The CCP is, by all accounts, feeling quite good these days. How do they assess what is going on? “From what I can tell,” said Friedberg, “there is no evidence that they believe they’ve past their peak. On the contrary, I think they believe that they have the wind at their back. Xi (the Pres. Of China) likes to say The East is Rising and the West is Declining. From their perspective, yes, we have all sorts of problems but the problems of the West are even worse.”

His book, which includes 35 pages of notes, highlights the “brutally repressive and extraordinarily corrupt” CCP. “China’s leaders live well,” the author writes, “but they also live in perpetual fear of internal unrest. The regime’s insecurity is manifest in its furious attempts to intimidate and silence foreign critics of its barbarous abuse of its Uighur minority, its obliteration of any remnants of political freedom in Hong Kong, and its evident mishandling of the early stages of the COVID-19 pandemic.”

A sobering but immensely important look at China, Friedberg’s book is an excellent analysis of what has got us into another Cold War. How we all survive this one will require a united front in yet another battle of good vs evil.

This presentation was hosted by the Clements Center and the Asia Policy Program, University of Texas at Austin. Photo by C. Cunningham

Getting China Wrong is published by Polity. It lists for $29.95.

 

Dr. Friedberg has been on the faculty of Princeton since 1987. In January 2022 he was appointed to a two-year term on the Congressional US-China Economic and Security Review Commission.

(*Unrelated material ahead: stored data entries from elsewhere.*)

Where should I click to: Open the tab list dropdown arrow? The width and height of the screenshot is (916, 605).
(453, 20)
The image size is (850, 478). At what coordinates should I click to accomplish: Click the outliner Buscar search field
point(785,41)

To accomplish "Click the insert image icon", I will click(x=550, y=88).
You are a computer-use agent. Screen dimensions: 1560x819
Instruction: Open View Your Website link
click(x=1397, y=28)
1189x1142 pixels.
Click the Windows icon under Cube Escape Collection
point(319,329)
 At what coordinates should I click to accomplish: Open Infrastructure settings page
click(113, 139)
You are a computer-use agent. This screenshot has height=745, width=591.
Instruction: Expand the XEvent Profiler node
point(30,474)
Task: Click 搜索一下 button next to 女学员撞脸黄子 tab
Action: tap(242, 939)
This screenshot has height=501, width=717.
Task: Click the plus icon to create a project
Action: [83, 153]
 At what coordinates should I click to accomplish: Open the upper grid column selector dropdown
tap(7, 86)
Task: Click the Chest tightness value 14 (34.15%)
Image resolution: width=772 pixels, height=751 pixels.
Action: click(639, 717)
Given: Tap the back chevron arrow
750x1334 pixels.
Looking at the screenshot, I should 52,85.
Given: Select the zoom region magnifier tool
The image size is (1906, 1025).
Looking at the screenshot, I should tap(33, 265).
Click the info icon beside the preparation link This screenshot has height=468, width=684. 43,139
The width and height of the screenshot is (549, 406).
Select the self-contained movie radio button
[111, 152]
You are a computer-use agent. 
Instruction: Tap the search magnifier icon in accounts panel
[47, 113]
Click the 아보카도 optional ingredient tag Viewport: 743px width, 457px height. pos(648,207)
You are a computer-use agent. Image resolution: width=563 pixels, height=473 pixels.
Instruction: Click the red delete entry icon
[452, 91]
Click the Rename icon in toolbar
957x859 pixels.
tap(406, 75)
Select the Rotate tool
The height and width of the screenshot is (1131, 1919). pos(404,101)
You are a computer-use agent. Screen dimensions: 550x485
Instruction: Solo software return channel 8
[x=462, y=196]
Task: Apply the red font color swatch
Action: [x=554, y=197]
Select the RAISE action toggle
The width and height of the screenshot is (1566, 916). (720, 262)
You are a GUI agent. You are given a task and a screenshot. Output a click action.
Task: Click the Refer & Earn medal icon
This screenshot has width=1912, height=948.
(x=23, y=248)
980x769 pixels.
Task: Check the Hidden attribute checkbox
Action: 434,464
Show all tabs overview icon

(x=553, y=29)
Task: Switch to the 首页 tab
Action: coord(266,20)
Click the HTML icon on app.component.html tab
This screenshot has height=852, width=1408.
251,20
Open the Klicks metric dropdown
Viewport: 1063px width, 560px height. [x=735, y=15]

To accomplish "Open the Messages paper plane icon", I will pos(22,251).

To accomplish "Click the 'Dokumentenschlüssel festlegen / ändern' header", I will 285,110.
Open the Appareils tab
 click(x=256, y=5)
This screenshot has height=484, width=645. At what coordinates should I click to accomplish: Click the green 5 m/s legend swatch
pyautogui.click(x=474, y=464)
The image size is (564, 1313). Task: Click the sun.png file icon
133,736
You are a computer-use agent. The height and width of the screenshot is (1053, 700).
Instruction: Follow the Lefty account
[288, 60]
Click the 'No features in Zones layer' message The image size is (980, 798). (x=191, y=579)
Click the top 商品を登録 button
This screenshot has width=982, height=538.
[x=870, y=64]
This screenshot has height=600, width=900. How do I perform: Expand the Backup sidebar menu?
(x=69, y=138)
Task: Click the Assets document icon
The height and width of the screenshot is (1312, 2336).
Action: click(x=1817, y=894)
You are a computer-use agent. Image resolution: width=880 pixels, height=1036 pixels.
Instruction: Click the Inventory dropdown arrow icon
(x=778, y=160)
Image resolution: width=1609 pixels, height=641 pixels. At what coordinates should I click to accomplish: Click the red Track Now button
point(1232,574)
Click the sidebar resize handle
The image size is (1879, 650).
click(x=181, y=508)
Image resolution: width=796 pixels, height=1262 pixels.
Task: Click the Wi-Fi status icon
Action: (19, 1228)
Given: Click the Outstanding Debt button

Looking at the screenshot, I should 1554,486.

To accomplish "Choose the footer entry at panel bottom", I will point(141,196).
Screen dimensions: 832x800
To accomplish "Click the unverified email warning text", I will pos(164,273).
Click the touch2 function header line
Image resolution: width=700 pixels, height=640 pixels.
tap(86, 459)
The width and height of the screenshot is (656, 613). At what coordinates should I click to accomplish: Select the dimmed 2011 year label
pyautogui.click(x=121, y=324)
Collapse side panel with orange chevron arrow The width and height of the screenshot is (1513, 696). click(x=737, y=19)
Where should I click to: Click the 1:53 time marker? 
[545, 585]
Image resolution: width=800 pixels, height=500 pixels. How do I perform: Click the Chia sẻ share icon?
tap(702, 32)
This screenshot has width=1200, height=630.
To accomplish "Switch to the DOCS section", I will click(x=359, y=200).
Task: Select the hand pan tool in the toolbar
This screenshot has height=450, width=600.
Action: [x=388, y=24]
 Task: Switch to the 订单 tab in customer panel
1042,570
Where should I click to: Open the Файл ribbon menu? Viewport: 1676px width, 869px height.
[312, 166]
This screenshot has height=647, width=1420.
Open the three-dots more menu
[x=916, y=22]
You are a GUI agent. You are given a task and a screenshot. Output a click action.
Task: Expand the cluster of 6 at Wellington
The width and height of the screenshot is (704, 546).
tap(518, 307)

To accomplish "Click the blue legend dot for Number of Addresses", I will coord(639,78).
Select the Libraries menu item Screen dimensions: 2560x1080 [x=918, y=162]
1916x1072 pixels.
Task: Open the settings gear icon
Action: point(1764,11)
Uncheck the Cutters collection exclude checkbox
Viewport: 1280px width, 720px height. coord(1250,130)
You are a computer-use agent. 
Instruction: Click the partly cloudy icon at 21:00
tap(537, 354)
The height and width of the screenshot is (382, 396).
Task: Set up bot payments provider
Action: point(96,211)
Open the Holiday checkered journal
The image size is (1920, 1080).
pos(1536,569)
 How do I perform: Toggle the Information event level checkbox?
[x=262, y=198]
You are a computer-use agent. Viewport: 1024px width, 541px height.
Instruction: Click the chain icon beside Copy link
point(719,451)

Aaron Friedberg at the LBJ School of Public Affairs.

 

By Dr. Cliff Cunningham

Dr. Cliff Cunningham is a planetary scientist, the acknowledged expert on the 19th century study of asteroids. He is a Research Fellow at the University of Southern Queensland in Australia. He serves as one of the three Editors of the History & Cultural Astronomy book series published by Springer; and as an Associate Editor of the Journal of Astronomical History & Heritage. Asteroid 4276 in space was named in his honour by the International Astronomical Union based in the recommendation of the Harvard Smithsonian Center for Astrophysics. Dr. Cunningham has written or edited 15 books. His PhD is in the History of Astronomy, and he also holds a BA in Classical Studies.